Your objective: Could you copy, word for word, only the lines from the one containing "23 Agosto 2026 (156, 556)" through the last line of the records below, both included?

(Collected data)

########

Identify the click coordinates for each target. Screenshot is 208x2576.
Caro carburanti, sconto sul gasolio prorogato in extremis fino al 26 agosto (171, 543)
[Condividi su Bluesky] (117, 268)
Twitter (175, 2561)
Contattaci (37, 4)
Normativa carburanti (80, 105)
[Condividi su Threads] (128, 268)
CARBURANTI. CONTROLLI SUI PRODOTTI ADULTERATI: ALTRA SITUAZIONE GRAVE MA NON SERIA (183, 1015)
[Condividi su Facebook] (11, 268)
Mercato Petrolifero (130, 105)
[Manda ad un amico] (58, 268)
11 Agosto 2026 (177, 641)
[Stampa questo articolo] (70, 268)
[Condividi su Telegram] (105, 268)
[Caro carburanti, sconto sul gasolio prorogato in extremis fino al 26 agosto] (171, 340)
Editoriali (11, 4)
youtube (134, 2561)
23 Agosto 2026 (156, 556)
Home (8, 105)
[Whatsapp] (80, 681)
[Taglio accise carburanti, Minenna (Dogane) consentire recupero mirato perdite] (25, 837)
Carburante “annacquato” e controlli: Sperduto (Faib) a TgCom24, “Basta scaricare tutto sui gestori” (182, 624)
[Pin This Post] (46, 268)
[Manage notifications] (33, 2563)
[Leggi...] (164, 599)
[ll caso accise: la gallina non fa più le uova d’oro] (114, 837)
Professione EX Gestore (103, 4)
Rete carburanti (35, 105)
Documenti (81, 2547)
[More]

########

Result of the task:
23 Agosto 2026 (156, 556)
Home (8, 105)
[Whatsapp] (80, 681)
[Taglio accise carburanti, Minenna (Dogane) consentire recupero mirato perdite] (25, 837)
Carburante “annacquato” e controlli: Sperduto (Faib) a TgCom24, “Basta scaricare tutto sui gestori” (182, 624)
[Pin This Post] (46, 268)
[Manage notifications] (33, 2563)
[Leggi...] (164, 599)
[ll caso accise: la gallina non fa più le uova d’oro] (114, 837)
Professione EX Gestore (103, 4)
Rete carburanti (35, 105)
Documenti (81, 2547)
[More]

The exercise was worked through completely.